▶ **Set exercise A**
Answer these three questions about the post on the subset parity lemma, one answer per line, marked the same way:
(i) Who suggested the first proof in a comment?
(ii) What does the subset parity lemma state?
(iii) When the whole set has an odd number of elements, what is each subset matched with?
▶ **Set exercise B**
Write the next part of the post on the subset parity lemma, picking up right after its last sentence.

▶ **Passage to read**
- - -
The Möbius function proof, part 2 (the subset parity lemma)

Continuing from my previous post, we are in the middle of proving that \mu satisfies the same equation as S, that is,

\displaystyle \sum_{d \mid n} \mu(d) = \begin{cases}1 \qquad n=1 \\ 0 \qquad n>1,\end{cases}

and that therefore \mu(n) = S(n) for all n \geq 1, that is, \mu(n) is the sum of all the nth primitive roots of unity.

We had gotten as far as the following lemma:

Subset parity lemma: any nonempty finite set has an equal number of even-sized and odd-sized subsets.

In fact, this lemma is the only remaining piece of the proof: if we can prove this then we will have a complete proof that S(n) = \mu(n). Just for fun, we’re actually going to consider two different proofs of this lemma today.

The first proof

The first proof will be by a combinatorial or counting argument, and was suggested in a comment by Andrey Mokhov. The idea is to match up the subsets in such a way that:

  • Each subset is matched with exactly one other subset, that is, the matching is 1-1.
  • Each even subset is matched with an odd subset, and vice versa.

Since the subsets are in pairs and each pair has one even and one odd subset, the inescapable conclusion will be that there are the same number of even and odd subsets. For example, suppose there are a bunch of people in a room and you tell them to get into pairs where each pair has one person with a hat and one person without a hat. If they are able to do this exactly, with no unpaired people left over, then you know (without actually having to count people or hats!) that there must be an equal number of hatted and hatless people.

Call the entire set T. Let’s first consider the case where T has an odd number of elements. How will we match up its subsets? That is, given some subset U \subseteq T, which other subset should U be matched with? A natural idea—which turns out to be the right one in this case—is to match U with its complement T - U, that is, the subset of elements from T which are not in U. Since the complement of U’s complement is U again (and also because U cannot be its own complement), this does indeed put the subsets of T into pairs. Also, if |U| is even, then |T - U| = |T| - |U| = \text{odd} - \text{even} = \text{odd} (and vice versa if |U| is odd). So each pair has one even and one odd subset.
- - -
▶ **Data provided**
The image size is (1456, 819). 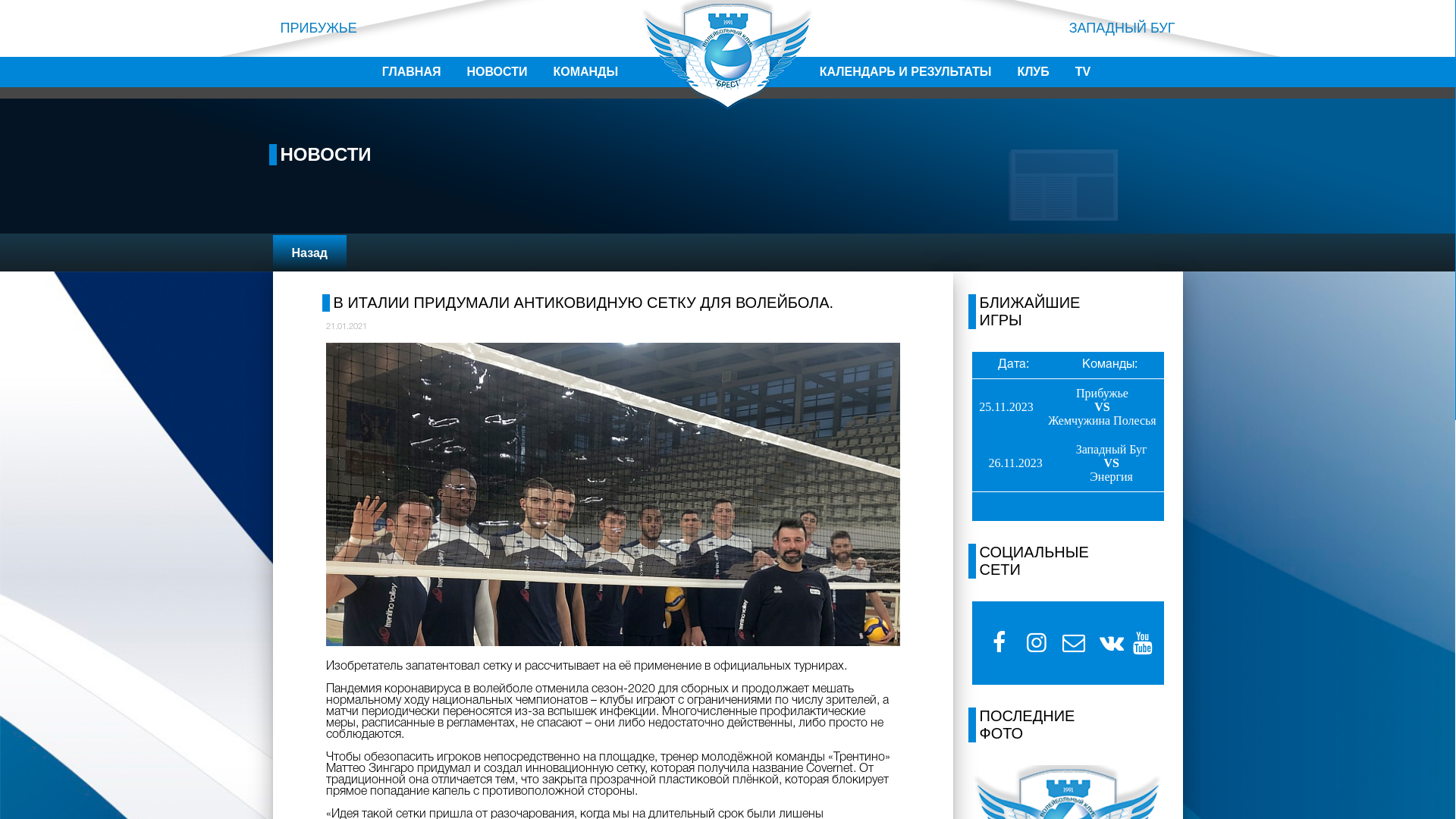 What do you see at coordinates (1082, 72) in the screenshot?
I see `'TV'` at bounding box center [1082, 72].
- - -
▶ **Output A**
(i) Andrey Mokhov.
(ii) Any nonempty finite set has an equal number of even-sized and odd-sized subsets.
(iii) Its complement T - U, the subset of elements of T that are not in U.

▶ **Output B**
A picture will probably help. Here’s an example where |T| = 5. As you can check, each row in the picture is a pair of subsets which are each other’s complement, with one even subset and one odd subset:

Now, what about if |T| is even? Matching U with T - U doesn’t work anymore, since they have the same parity—both are even or both are odd. But we can use a cute trick to fix things. Pick some particular element t \in T (note, this is the place in the proof where we depend on the assumption that T is nonempty!)—for example, we might pick the smallest element if they can be ordered, but it really doesn’t matter which one we pick. Previously, when complementing a subset U, we “flipped” the membership of each element of T: if x is element of U, then x is not an element of T - U, and vice versa. Now we do the same, except that we don’t flip t: if t \in U we keep it; if t \not\in U we leave it out. But we still flip all the other elements. Here’s an example when |T| = 4:

Note how we match all the sets that don’t have the smallest (blue) element with each other, and likewise all the sets that do have the smallest element are matched with each other. But within each pair, all the elements other than the smallest one are flipped.

You can convince yourself that this does indeed match up all the subsets into pairs. Moreover, each pair has one even and one odd subset, because the sizes of the paired sets add up to an odd number: n-1 if they don’t contain t, or n + 1 if they do. QED.

And that’s it for the first proof! We’ve shown that any nonempty finite set has the same number of even and odd subsets, because we can always match them up perfectly.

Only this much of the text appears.